WRITTEN INSTRUCTION
Pick out each line in the records below that contains the word "móvil". The match is case-sensitive.
--- start of DATA FOR THIS EXERCISE ---
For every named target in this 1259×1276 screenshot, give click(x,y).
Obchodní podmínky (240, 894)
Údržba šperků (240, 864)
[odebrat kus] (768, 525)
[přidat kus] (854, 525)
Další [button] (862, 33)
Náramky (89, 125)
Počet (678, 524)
--- end of DATA FOR THIS EXERCISE ---
--- start of DATA FOR THIS EXERCISE ---
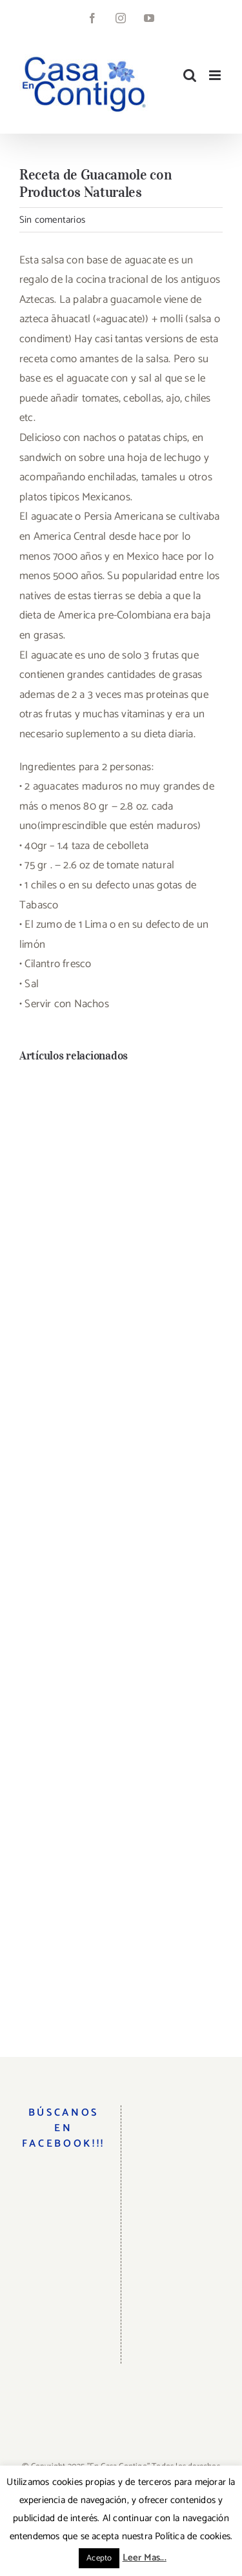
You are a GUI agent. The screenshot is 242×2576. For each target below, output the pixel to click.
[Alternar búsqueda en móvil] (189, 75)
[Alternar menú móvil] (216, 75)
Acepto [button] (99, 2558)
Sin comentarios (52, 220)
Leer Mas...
--- end of DATA FOR THIS EXERCISE ---
--- start of DATA FOR THIS EXERCISE ---
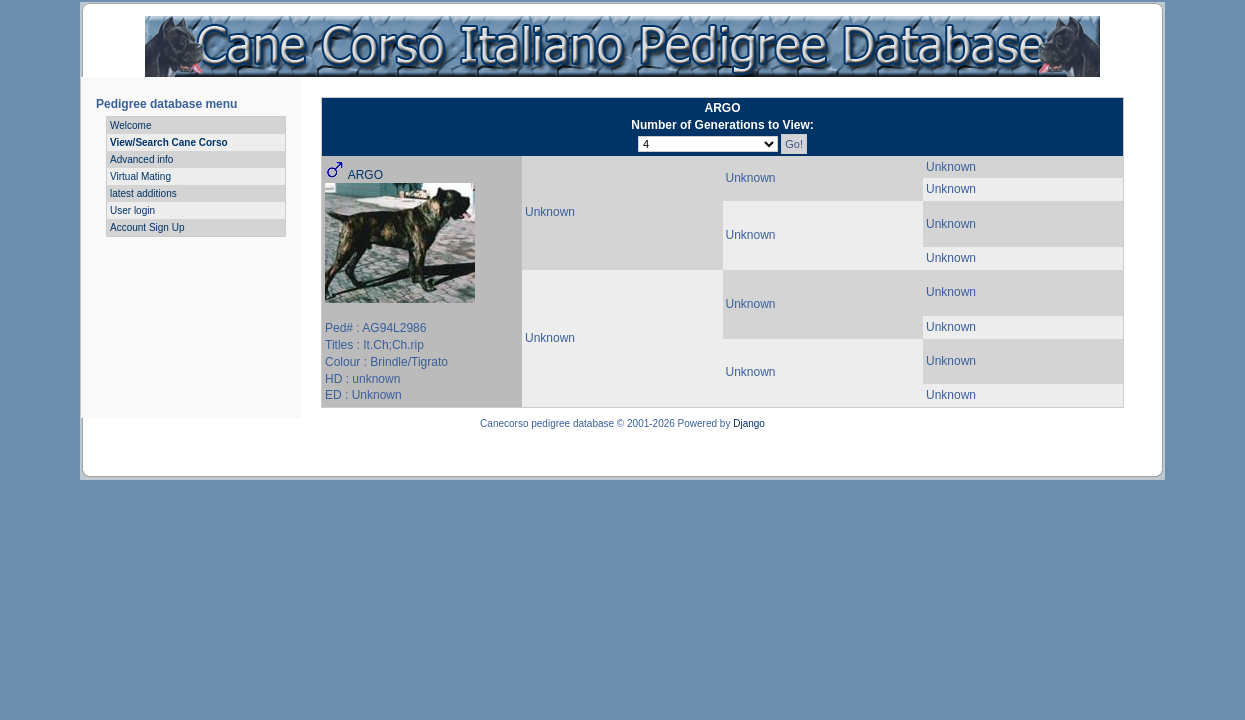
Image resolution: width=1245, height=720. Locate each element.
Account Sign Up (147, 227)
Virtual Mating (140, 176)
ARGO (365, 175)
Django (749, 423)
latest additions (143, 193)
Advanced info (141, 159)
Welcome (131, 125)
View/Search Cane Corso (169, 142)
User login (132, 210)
--- end of DATA FOR THIS EXERCISE ---
SOLUTION TO THE EXERCISE
[Alternar búsqueda en móvil] (189, 75)
[Alternar menú móvil] (216, 75)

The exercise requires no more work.